2017 Arnot Roberts El Dorado Gamay Noir

 

$29.99

It was the Spring of 2012 and I had just completed a mega-day of tasting the tiptop of Napa’s elite wineries, culminating in a disastrous drunken episode at Harlan.

The next day, my friend and chauffeur – Kenny from Folk Machine – decided he needed to prove to me that real wine was being made in California. None of that billionaire-juice from Napa. The first stop when we headed out? Arnot-Roberts.

You’ve heard me talk about these guys before, so I’ll keep the story short and about the wine.

Almost always their stuff is allocated and hardly hits our shelves – including these two “wackies” – a Trousseau and Gamay Noir.

The Trousseau they were already working on in 2012, but it had serious complications. First off, as far as they knew then, there was only one grower growing it. Secondly, it loves to oxidize, going from a juicy strawberry red to a brickhouse grey right before your eyes. The first 2011 batch had done just that in their 500 liter hogshead barrel and they had to throw it all away. But what a beauty this is – spicy Red Hots fruit, light and quick on the palate, ever so fresh, bringing a smile to everyone’s face. It took me years to get them to release some to Wisconsin. Usually it comes and goes in a flash. But for right now, I have a little.
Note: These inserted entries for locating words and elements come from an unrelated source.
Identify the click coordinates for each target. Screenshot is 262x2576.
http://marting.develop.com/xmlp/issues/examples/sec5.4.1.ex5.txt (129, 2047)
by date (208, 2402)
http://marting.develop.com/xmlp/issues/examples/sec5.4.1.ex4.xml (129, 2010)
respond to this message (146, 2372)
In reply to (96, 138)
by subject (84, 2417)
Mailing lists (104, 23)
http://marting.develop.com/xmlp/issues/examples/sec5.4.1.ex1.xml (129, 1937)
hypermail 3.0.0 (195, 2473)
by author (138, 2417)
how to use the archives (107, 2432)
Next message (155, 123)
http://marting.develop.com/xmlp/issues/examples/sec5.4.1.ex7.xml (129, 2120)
They started with Gamay Noir after my first visit. From Gold Rush-era old vines up in the Sierra foothills, this is dark purply goodness that is also snappy and fresh on the palate. It’s lively, pure, as good as any Cru Beaujolais and brilliantly showcases its California roots. Again, it usually comes and goes without even hitting the shelf, but I do have a little.

Here are two irresistible Schatzi babies, perfect for a warm fall afternoon, come rain or come shine!